ANVISA requer que a ação seja julgada improcedente, com a consequente revogação da tutela de urgência concedida e condenação da autora nas verbas de sucumbência.

No mesmo dia 09/10/2024, a ANVISA protocolou petição voltada a comprovar o cumprimento da tutela de urgência deferida pelo juiz. Para tanto, apresentou o Despacho nº 144/2024/SEI/GADIP/ANVISA, que encaminhou à GADIP o Despacho nº 49, publicado no Diário Oficial da União, em caráter de urgência, em 28 de março de 2024, pela qual deu ciência às empresas interessadas de que:

a) a RDC nº 819, de 09/10/2023, publicada no Diário Oficial da União – DOU nº 193-B, Seção 1, de mesma data, encontra-se com seus efeitos suspensos; b) a ANVISA deverá desde já abster-se de adotar medidas que, direta ou indiretamente, autorizem o descumprimento dos prazos de implementação da RDC nº 429, de 08/10/2020, de da Instrução Normativa – IN nº 75, de 08/10/2020; c) as empresas fabricantes de alimentos processados PUP, que estejam se valendo da autorização de esgotamento de embalagens e rótulos antigos pela RDC nº 819 nº 819/2023, deverão, num prazo máximo de 60 (sessenta) dias, que se encerra em 22/04/2024, adotar etiquetas adesivas complementares com a (c.i) nova tabela de informação nutricional e (c.ii) a lupa frontal “ALTO EM” em todos os rótulos e embalagens desconformes com a RDC nº 429/2020 e com a IN nº 75/2020”. 

Por fim, importante mencionar que, em 01/04/2024, a Federação das Indústrias do Estado de Minas Gerais – FIEMG requereu sua admissão nos autos como amicus curiae, justificando que atende os requisitos de pertinência temática e interesse, por representar todo o setor industrial do ramo alimentício.

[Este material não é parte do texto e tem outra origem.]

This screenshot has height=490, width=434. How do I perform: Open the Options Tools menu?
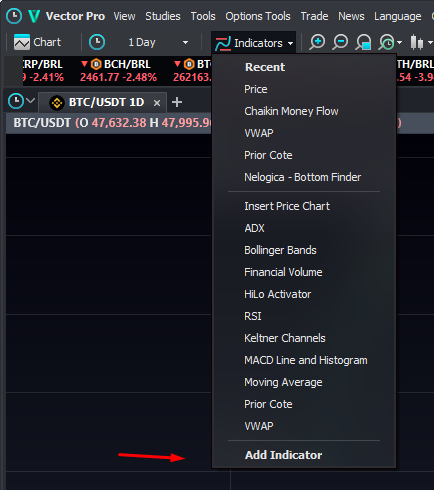pos(258,16)
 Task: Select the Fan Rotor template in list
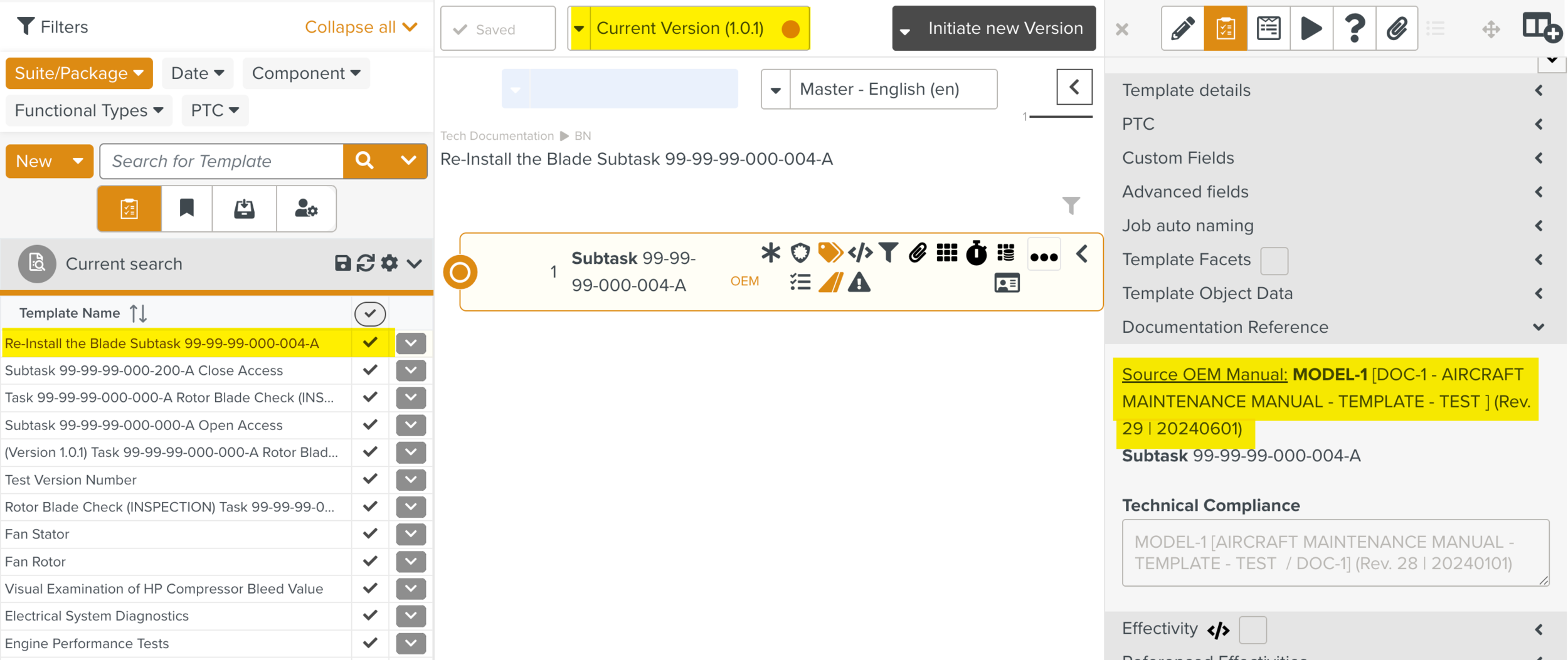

A FIEMG destaca que a RDC nº 819/2023 foi editada para minimizar os impactos da crise econômica vivenciada pelas indústrias alimentícias, em função do cenário de instabilidade econômica mundial, causado pela Pandemia do Covid-10 e pelo novo Coronavírus (Sars-Cov-2), que trouxe impactos bastante negativos às indústrias dos setores de alimentos e de embalagens, em especial pela queda da produção e venda e consequente aumento do estoque, bem como pela escassez de insumos e/ou matérias-primas.

Observa que as indústrias do ramo de sorvetes e gelados comestíveis sofreram impactos ainda mais sensíveis, até porque sua produção depende de fatores sazonais. Nesse sentido, entende a FIEMG que a decisão que suspendeu os efeitos da RDC nº 819/2023 e determinou a adequação dos rótulos dentro de um prazo de 60 dias, não levou em consideração as particularidades das indústrias do segmento de sorvetes e gelados comestíveis, resultantes dos efeitos sazonais – já que as alterações climáticas afetam o consumo de produtos – e da pandemia. Para essas indústrias, em especial, as despesas com rotulagem representam significativa parcela do custo operacional e, por consequência, do preço final dos produtos.

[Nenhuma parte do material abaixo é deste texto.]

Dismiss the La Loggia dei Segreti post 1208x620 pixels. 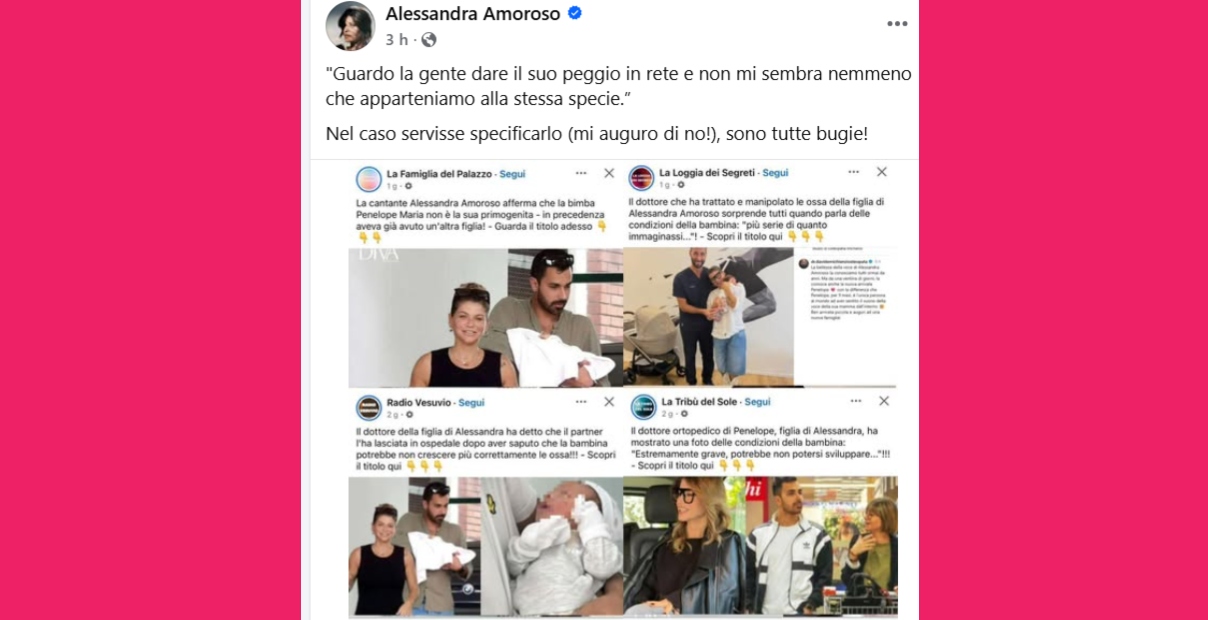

A FIEMG ressalta que, caso mantida a decisão, não restará alternativa a muitas empresas senão a inutilização das embalagens já fabricadas, o que resultará em um alto custo produtivo e um expressivo volume de resíduos sólidos que terão que ser descartados no meio ambiente.

Por fim, requer o deferimento do seu ingresso como amucis curiae e admitida apresentação de memoriais, realização de sustentação oral, participação em audiências e apresentação de todo tipo de documentos e estudos.